● REQUIRED TASK A: Please write out word for word the part of the article on queer Muslim portraits that begins with the words containing "I was born in" and ends with "trumps being religious.".
● REQUIRED TASK B: Carry on the article about Samra Habib's photography project from the point where it stops.

● GIVEN TEXT:
****************
What’s it like to be queer and Muslim? Let this photographer show you

This article is more than 7 years old

Samra Habib, a queer Muslim photographer, has been travelling through North America and Europe to take the portraits of LBGT Muslims willing to share their life stories and desire for connection

Photographer Samra Habib is queer and Muslim. She has written about attending a queer-friendly mosque in Toronto here, and about the need to listen to queer Muslims in the wake of the Orlando attack here. Her photography project, Just Me and Allah, documents the lives of LGBT people in North America and Europe.

Shazad, Toronto

I was born in St Albert, Alberta, Canada. I grew up with a lot of extended family around me. We were semi-religious but everyone fasted during Ramadan and we all celebrated Eid. My parents divorced when I was 11 and that’s when my family dynamics changed. My mom raised me and my sister and did the best she could. She believed in God and taught me how to pray Namaaz but never forced us to be religious. She believed that just because you follow the five pillars of Islam, it doesn’t automatically mean that you’re a good person. Having a heart trumps being religious.
****************
● DATASET SECTION:
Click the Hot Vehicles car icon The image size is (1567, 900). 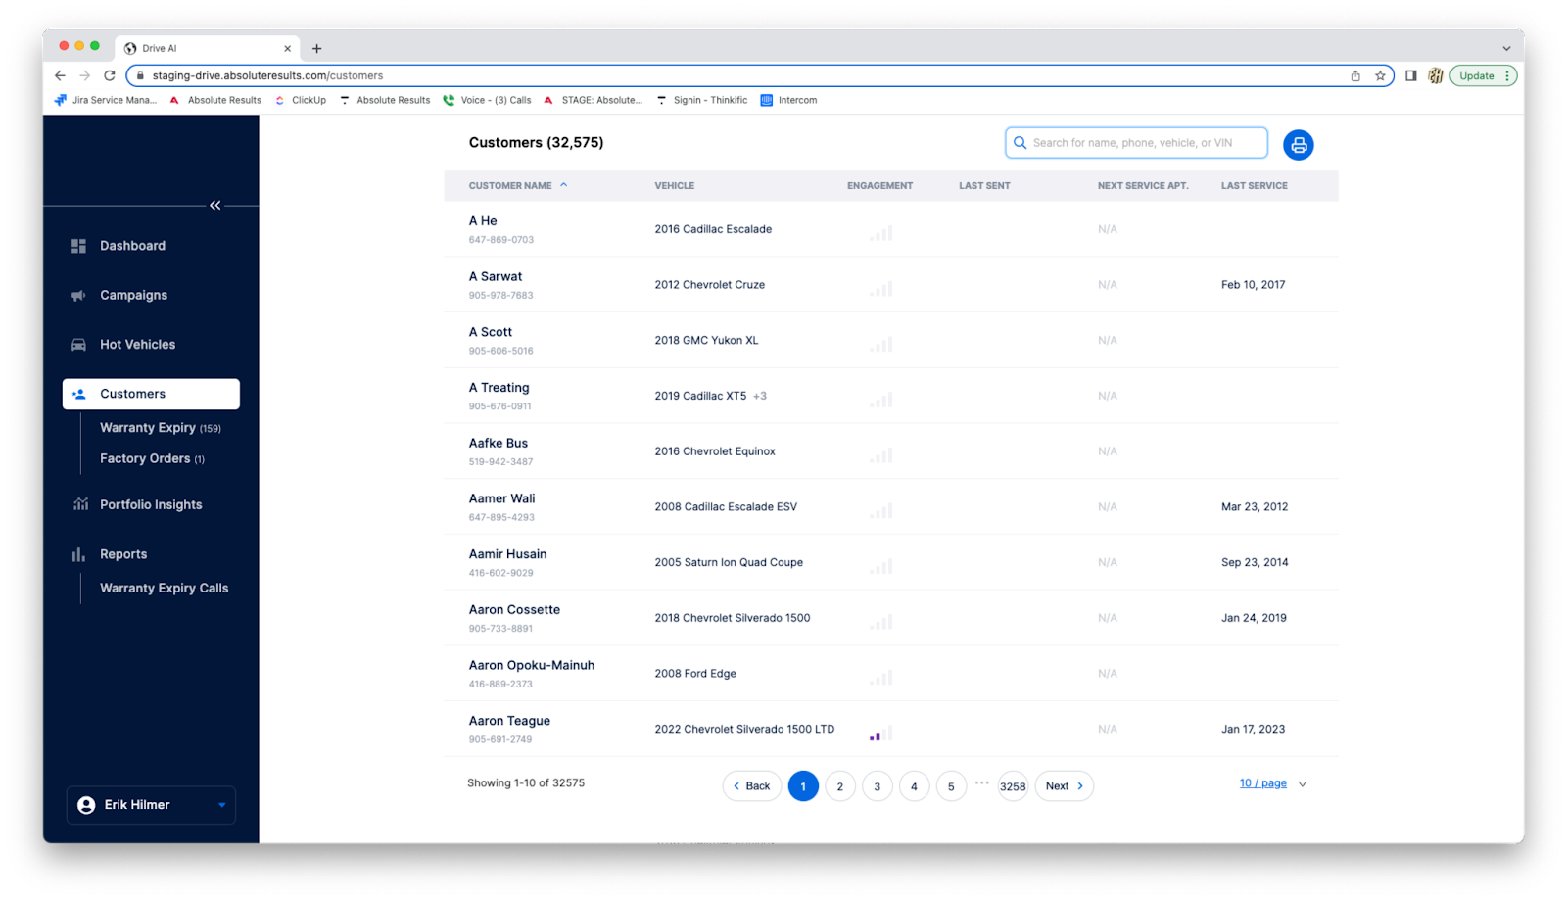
****************
● EXERCISE RESPONSE A:
I was born in St Albert, Alberta, Canada. I grew up with a lot of extended family around me. We were semi-religious but everyone fasted during Ramadan and we all celebrated Eid. My parents divorced when I was 11 and that’s when my family dynamics changed. My mom raised me and my sister and did the best she could. She believed in God and taught me how to pray Namaaz but never forced us to be religious. She believed that just because you follow the five pillars of Islam, it doesn’t automatically mean that you’re a good person. Having a heart trumps being religious.

● EXERCISE RESPONSE B:
During my parents’ divorce, I tried to cling to Islam because I felt scared and conflicted. I thought I was a bad person and would go to hell for being gay and that coming out would stress my mom out even more. This continued until I learned about reconciling my sexuality with my religious beliefs in university. I stopped being scared. It didn’t make sense to me that I would burn in hell for loving a man.

It wasn’t until I moved to Toronto after graduation and was living on my own that my relationship with God changed from being based on fear to being based on love. Moving allowed me to reconcile my faith, South Asian culture and sexuality through community building by creating a chosen family.

Farhat, New York

I was raised in a somewhat liberal Bangladeshi family in Dhaka, Bangladesh. We lived in a working-class environment, yet my sister and I were sent to a prestigious English school with the hopes that both of us would one day end up in the US.

I was not religious while growing up, and I also knew I was queer since age 10. I felt ashamed of my sexuality and my gender. After I entered my first year at college, I was confronted with my queerness head-on and I took a year’s leave from college and went back to Bangladesh with the hopes of driving my queerness away. I devoted all my time to practicing Islam and incorporating the best values of the prophet Muhammad Sallallahu Alaihi wa Sallam.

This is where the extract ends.